Tornò a casa da scuola. Solo il cane al centro del soggiorno, simmetrico a un’emozione. Era gemello al cane. Nove anni entrambi. Si tolse lo zaino e quando planò sullo sguardo del suo cane sapeva che lo avrebbe ucciso oggi.

Lo teneva per il collare. Non aveva mai usato il guinzaglio. Gli piaceva sentire il caldo del corpo del cane mentre camminavano. Gli era normale. Quei due non avevano scelto mai niente. Giunti davanti al dirupo lui lo abbracciò per prenderlo. Poi lo lanciò nel vuoto. Il cane cadde con la testa in avanti e il corpo si stese di lato. Scese a controllare. Non riuscì più a trovare nel cane un’espressione loro, condivisa, e immagazzinò un sentimento che gli avrebbe fatto pensare in quegli anni di non saper distinguere una cosa dall’altra senza l’opinione del cane, del suo cane ora fermo, grigio, del brutto che fa la polvere. Il bambino si accarezzò i capelli e le braccia, mise il broncio e sentì vento, risalendo e poi andando dritto per tornare. A metà strada incontrò una serie di alberi. Ci si ritrovò mentre il cuore batteva meno. Era lì negli alberi e stava andando a casa. Si immaginò guardato tra quegli alberi.

Paura

È normale che un figlio abbia paura del proprio padre? Sì se il figlio ha paura del buio, di troppo mare, delle malattie, dell’incerto e delle botte, dei silenzi e dei segreti, dei sospetti, dei ricordi, della voce bassa. Sì se il padre ha paura del figlio.

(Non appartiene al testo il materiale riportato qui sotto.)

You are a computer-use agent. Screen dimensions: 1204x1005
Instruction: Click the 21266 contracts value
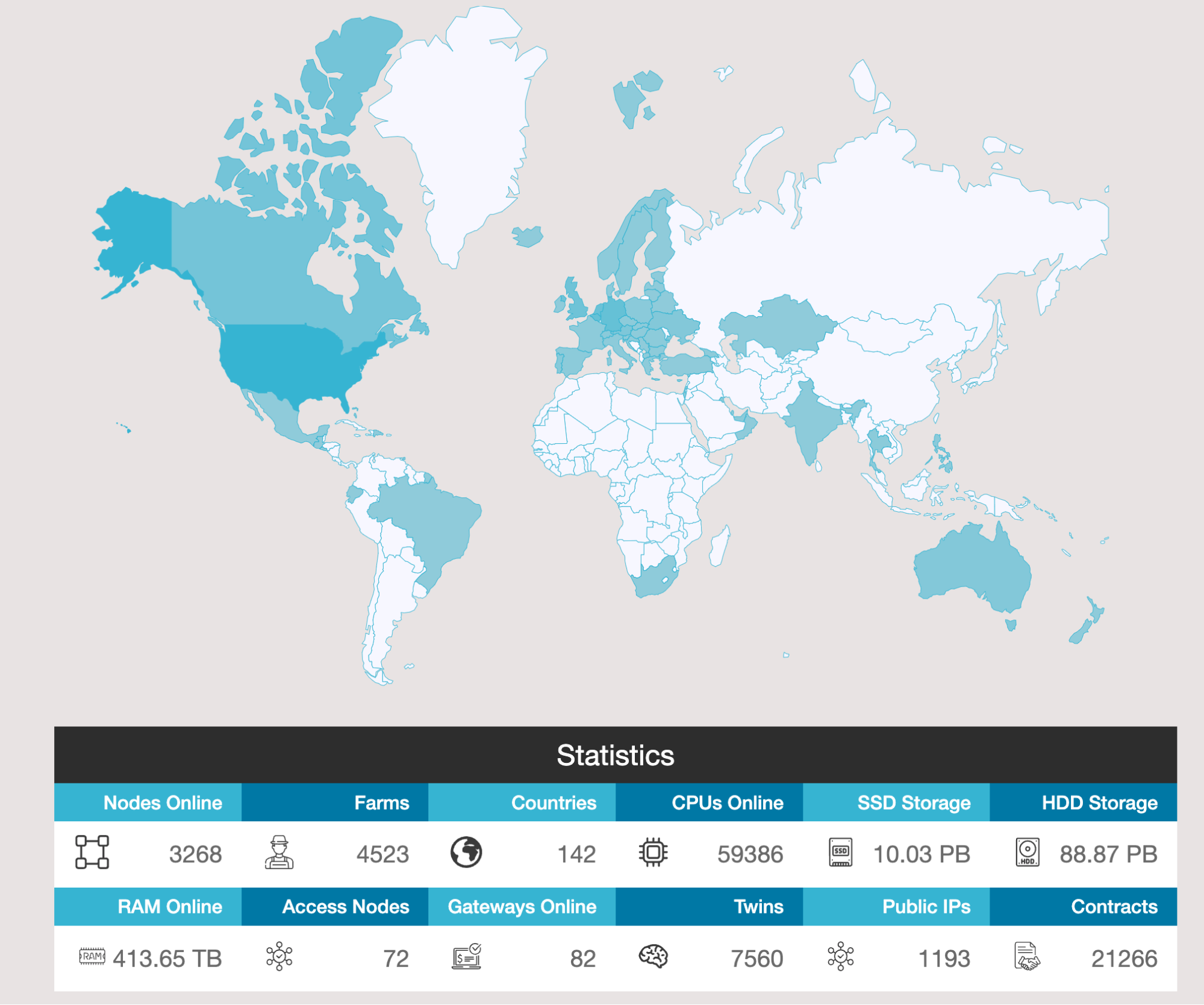point(1124,958)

«Apetta non c’è più» disse il padre.

«Apetta?» chiese voltandosi esageratamente.

Al padre bastò quella girata a piena faccia per capire. In un secondo, da che sospettava, sapeva. Da che immaginava, si sconfisse. Era un figlio che aveva fatto qualcosa che lui non sarebbe stato in grado di comprendere. L’inizio di una grande cosa lontana e violentissima. «Non c’è, non lo trovo» disse tanto per prendere tempo. «Hai visto a cuccietta?» chiese ancora il figlio. Fastidio tozzo nelle loro parole cuccietta e Apetta che da oggi, da adesso, da qui, equivalgono a dolore, rimpianto, rabbia, interrogativi.

Il padre non poté evitare di battere due volte l’indice sulla maniglia del frigorifero. Il figlio così nuovo e platealmente suo lo stava ancora fissando, recitando così bene e così male, quasi sfacciato, che il padre dovette aprire il frigo e bere dell’acqua che non voleva per evitare quella faccia con quegli occhi. Mentre beveva avvertì che il figlio s’era girato. Continuò a bere per avere maggiore sicurezza di non ritrovarselo davanti una volta finito il secondo sorso. Ripose la boccia d’acqua in frigo. Chiuse il frigo. Il figlio era di schiena. Gli vide il dietro dei capelli.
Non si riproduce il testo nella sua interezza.